話のできる副知事、という印象を広げるのに、猪瀬は成功した。
私は、猪瀬副知事からコメントをもらったことがある。
1968年10月21日に起きた新宿騒乱を回顧する記事を、数年前に書いた時のことだった。
ベトナム戦争で使われるジェット燃料を積んだ貨車が新宿駅を通っていることが分かり、国際反戦デーのこの日にそれを止めようと、過激派学生を初めとした群衆が新宿駅に集まり、列車を止めて東京は混乱に陥った。それが、新宿騒乱だ。
この時、猪瀬直樹は、信州大学全共闘議長であり、騒乱の現場でもリーダーの一人だった。
騒乱罪が適用された後の騒然とした様子など、克明に語ってくれた。
だが、後で連絡してきて、運動側のリーダーということではなく、たまたま通りかかって見たというふうに書いてくれ、と言われたのでその通りにした。
東京都は東京電力の大株主でもある。
今年の東電の株主総会では、猪瀬は副知事としてマイクを握り、当時の会長の勝俣恒久が日本原子力発電に天下りすることにたいして、身を引くべきだ、と批判した。
そのシーンの詳細は、『タブーなき原発事故調書 超A級戦犯完全リスト』にも書かれている。
株主提案という形で、東電改革にも積極的だ。
選挙では脱原発を言わなかった猪瀬だが、東電への対決姿勢が印象づけられて、脱原発票のいくらかも吸い上げたのではないか。
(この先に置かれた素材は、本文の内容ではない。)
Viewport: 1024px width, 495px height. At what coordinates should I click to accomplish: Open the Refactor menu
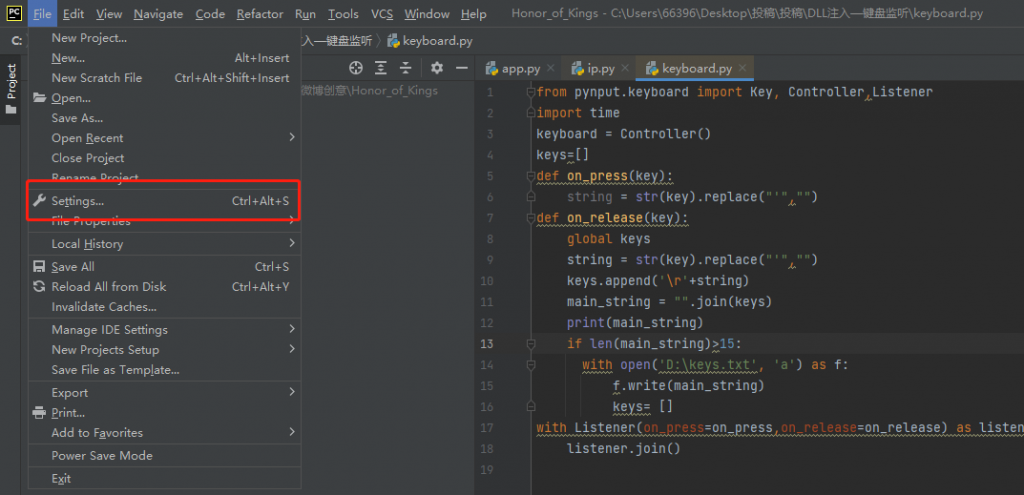(260, 14)
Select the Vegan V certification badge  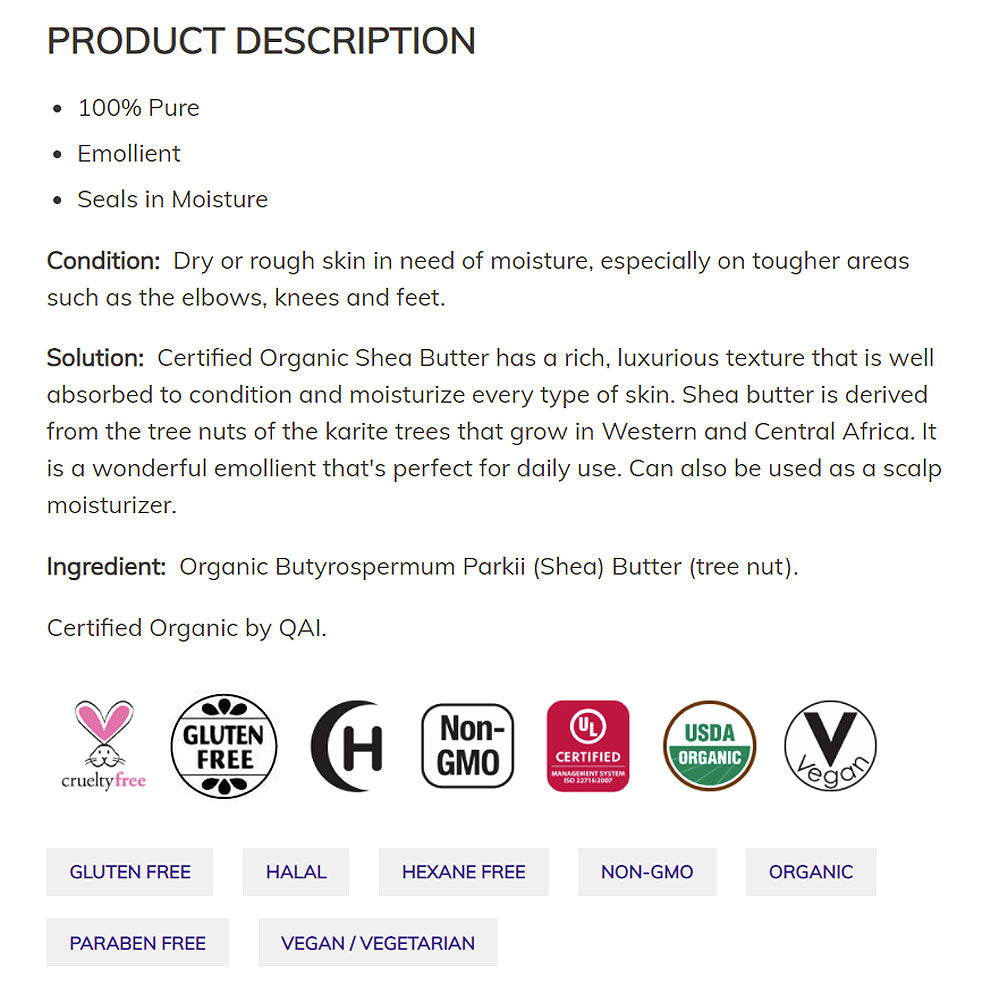829,744
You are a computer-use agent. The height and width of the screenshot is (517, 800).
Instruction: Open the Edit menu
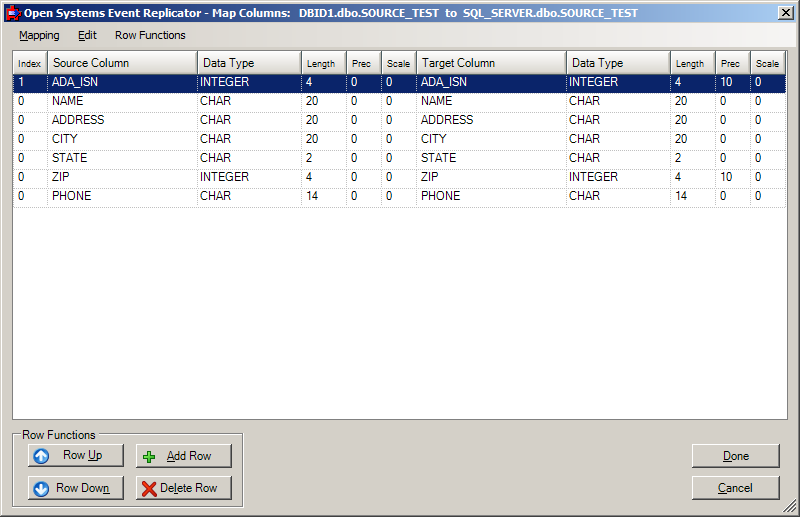87,35
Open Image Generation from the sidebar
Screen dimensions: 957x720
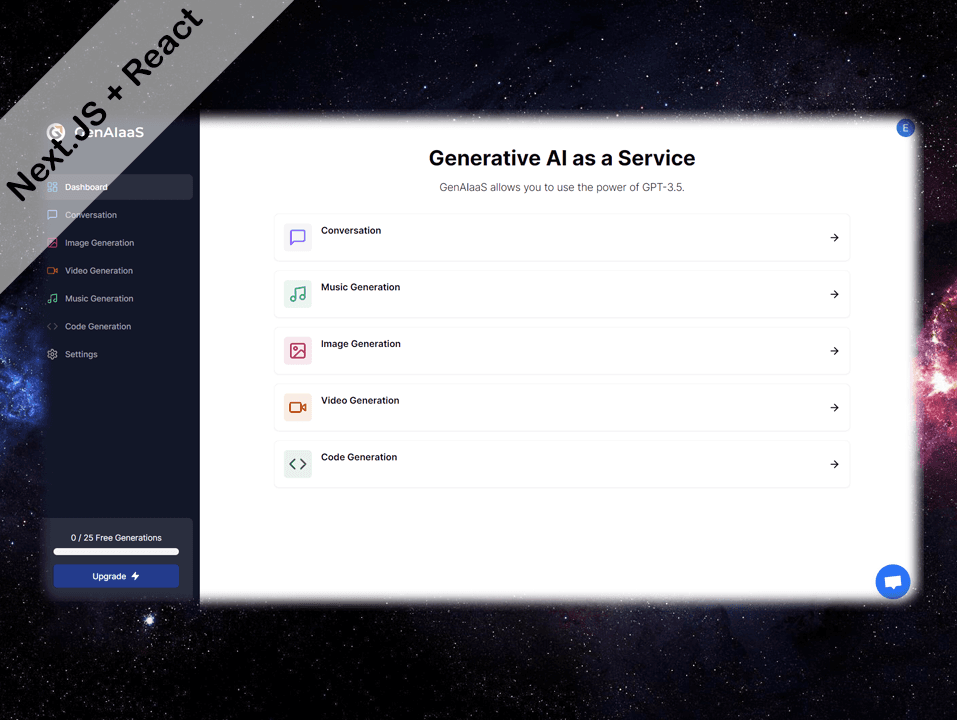99,243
実際に猪瀬は、東京天然ガス発電所プロジェクトを立ち上げ、三宅島へのメガソーラー建設を検討する、など原発以外の発電を模索している。
当選後のインタビューでは、すでに今、東京は脱原発、電力の自由化を目指す、と答えている。
「国は何もやってくれない、東京だったら何とかしてくれるという都民の期待が、僕と職員のみなさんに集まっている」と初登庁で、猪瀬は語った。
どんな期待に応えてくれるのか。見守っていきたい。